It was during a COMMON presentation discussing the new features of IBM i 7.3 that Steve Will, chief architect of this operating system, mentioned the reason for this release was to accommodate the new Temporal tables. These new tables promise ability to see data within SQL DDL tables as it was in the past. In fact multiple users could use the same table at the same time and see the data as it was at different times, all while the table still be updated with new data.
Have been involved in projects to recreate a "snap shot" of data for a file as it was at a specific time, I can say that it is a lengthy process to roll back changes using data from journals or trigger output files. After those projects I welcome the usefulness of Temporal tables.
Let me start by giving a very high level description of how Temporal tables work. Any changes made to the "master" table are written to a "history" table. When I perform a select and ask for a specific time the operating system is smart enough to work out which rows were active at the time, and return that data set to me. How it does it will become more apparent as I describe how the tables are coded.

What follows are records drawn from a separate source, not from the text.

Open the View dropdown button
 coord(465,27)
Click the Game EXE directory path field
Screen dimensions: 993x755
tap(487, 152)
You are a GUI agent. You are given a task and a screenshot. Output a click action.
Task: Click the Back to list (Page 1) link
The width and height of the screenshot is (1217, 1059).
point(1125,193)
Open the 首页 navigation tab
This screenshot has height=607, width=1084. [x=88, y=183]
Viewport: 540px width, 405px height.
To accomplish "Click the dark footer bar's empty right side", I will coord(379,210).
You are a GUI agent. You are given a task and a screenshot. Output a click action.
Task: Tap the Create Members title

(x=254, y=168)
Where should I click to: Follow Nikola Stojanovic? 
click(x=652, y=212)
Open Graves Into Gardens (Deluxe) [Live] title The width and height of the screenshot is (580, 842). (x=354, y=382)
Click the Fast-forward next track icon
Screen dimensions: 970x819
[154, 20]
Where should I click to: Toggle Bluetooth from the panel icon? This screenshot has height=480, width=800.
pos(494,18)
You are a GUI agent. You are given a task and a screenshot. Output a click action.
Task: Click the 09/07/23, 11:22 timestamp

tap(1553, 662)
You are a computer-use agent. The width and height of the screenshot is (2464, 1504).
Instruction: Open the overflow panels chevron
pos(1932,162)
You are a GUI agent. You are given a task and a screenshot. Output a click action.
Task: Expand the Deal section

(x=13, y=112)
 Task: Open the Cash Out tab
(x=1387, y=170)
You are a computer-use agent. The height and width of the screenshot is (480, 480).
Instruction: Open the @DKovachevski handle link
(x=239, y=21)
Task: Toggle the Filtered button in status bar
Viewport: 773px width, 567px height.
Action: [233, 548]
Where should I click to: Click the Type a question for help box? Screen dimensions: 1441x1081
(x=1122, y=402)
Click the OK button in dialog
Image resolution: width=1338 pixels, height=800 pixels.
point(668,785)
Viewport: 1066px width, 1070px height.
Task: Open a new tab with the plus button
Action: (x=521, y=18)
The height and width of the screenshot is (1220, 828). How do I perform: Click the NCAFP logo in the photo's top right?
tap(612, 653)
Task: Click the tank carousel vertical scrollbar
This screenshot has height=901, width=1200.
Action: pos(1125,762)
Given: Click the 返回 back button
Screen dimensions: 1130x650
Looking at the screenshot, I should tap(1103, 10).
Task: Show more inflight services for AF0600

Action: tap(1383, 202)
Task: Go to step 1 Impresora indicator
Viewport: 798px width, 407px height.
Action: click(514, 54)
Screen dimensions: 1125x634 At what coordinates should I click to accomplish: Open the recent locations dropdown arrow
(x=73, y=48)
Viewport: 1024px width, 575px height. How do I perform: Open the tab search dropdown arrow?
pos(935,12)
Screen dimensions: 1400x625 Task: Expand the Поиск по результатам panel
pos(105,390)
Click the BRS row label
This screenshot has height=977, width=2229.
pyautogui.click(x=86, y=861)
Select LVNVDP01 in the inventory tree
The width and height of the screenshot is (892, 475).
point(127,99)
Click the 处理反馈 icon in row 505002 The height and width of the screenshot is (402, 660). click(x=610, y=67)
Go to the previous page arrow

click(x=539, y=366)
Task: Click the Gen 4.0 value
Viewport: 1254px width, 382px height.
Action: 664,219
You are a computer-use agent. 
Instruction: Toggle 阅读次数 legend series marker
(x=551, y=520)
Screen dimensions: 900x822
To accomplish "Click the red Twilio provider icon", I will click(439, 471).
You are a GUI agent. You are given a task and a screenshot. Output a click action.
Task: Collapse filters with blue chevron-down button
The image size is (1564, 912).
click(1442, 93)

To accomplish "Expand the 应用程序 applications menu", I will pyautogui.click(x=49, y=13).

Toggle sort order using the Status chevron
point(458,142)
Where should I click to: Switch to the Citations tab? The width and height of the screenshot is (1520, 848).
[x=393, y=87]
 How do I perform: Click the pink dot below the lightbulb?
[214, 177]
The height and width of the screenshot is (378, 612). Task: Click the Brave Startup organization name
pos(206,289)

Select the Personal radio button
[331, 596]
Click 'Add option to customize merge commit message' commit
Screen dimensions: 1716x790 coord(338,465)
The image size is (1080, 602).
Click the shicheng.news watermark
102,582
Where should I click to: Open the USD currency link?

What I have found in experimenting with Temporal tables is that both the "master" and the "history" files needs to be journaled. The documentation from IBM fails to mention this. On consulting with someone far wiser than I in the ways of SQL he suggested that I place my Temporal tables in their own Schema. When I create a schema a journal and journal receiver are created within. When I go and create my Temporal table they will be automatically added to journal and receiver.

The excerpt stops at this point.